PROBLEM DESCRIPTION:
Write out all of the records exactly once more and skip the images.

RECORD EXCERPTS:
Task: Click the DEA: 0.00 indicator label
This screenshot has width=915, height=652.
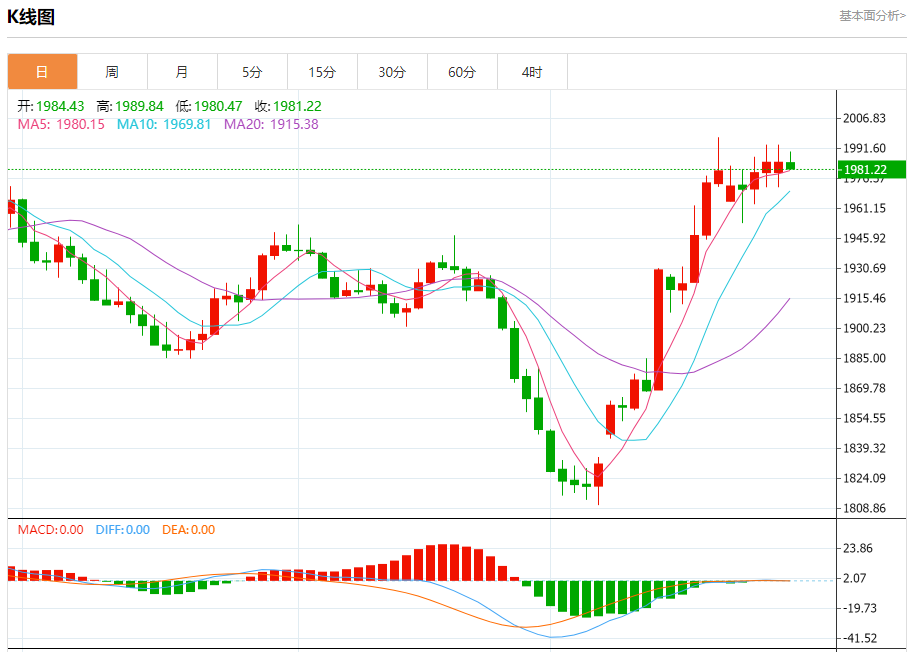Action: (187, 530)
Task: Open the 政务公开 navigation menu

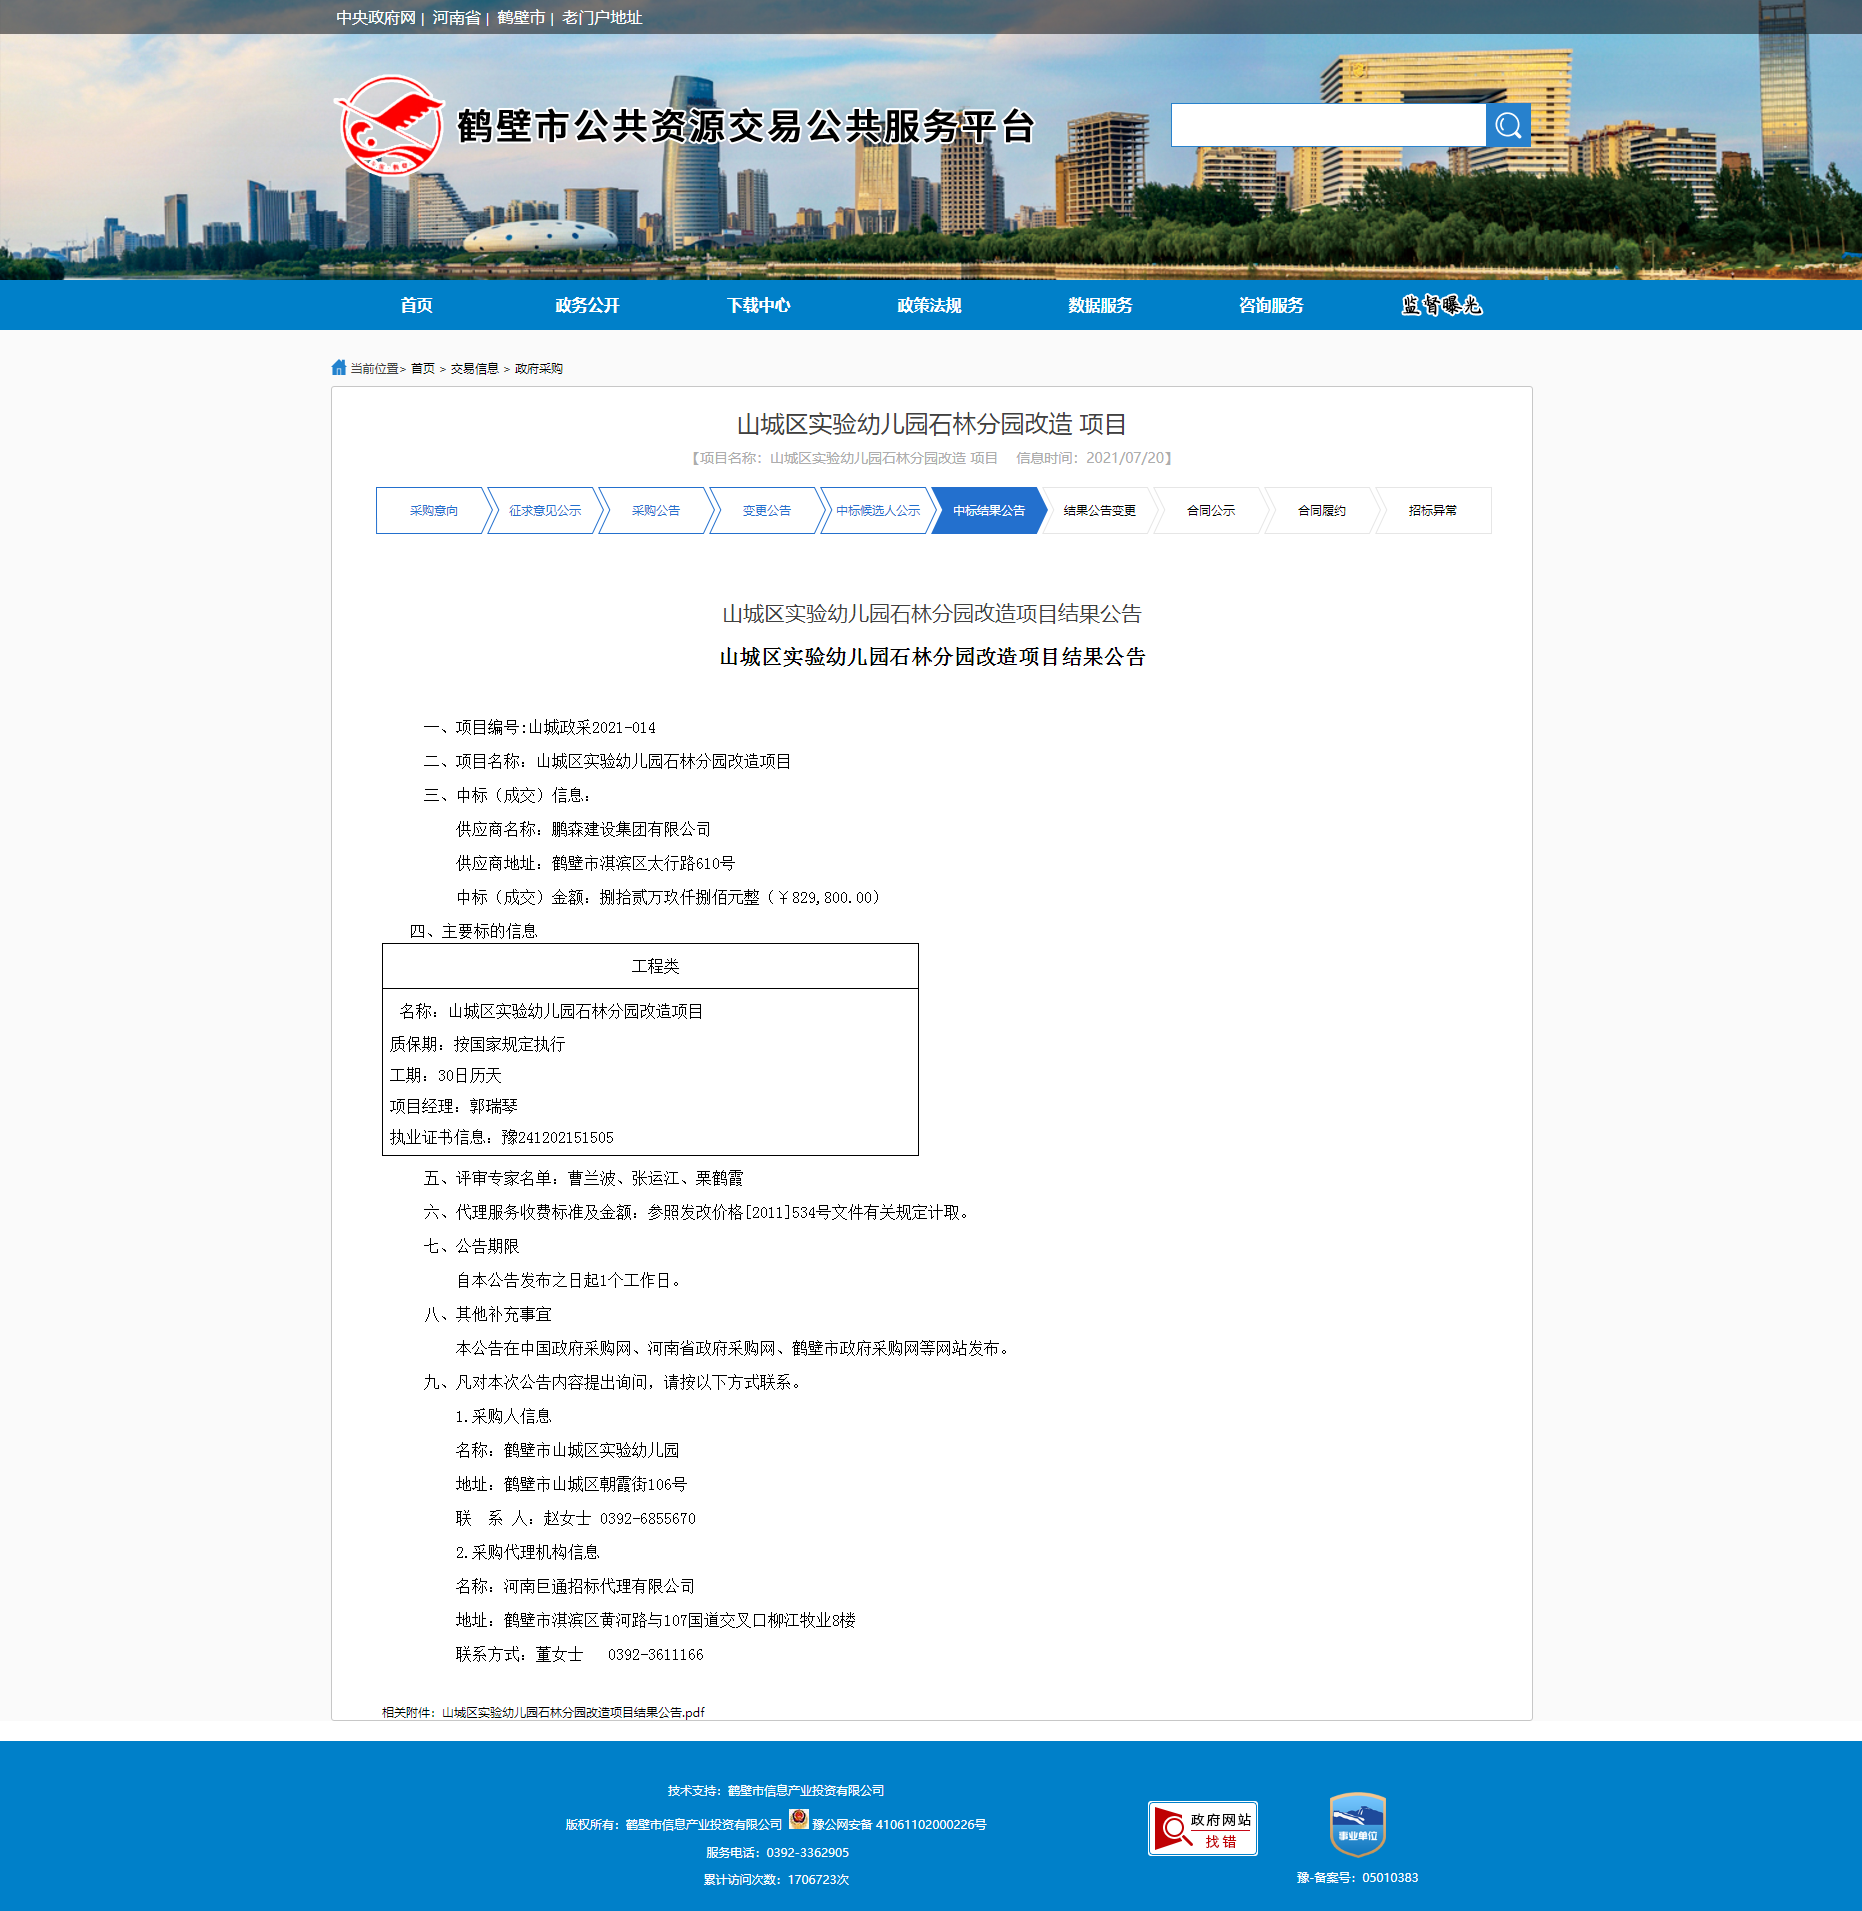Action: 587,306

SOLUTION TO THE PROBLEM:
Task: Click the DEA: 0.00 indicator label
This screenshot has width=915, height=652.
Action: (187, 530)
Task: Open the 政务公开 navigation menu

Action: 587,306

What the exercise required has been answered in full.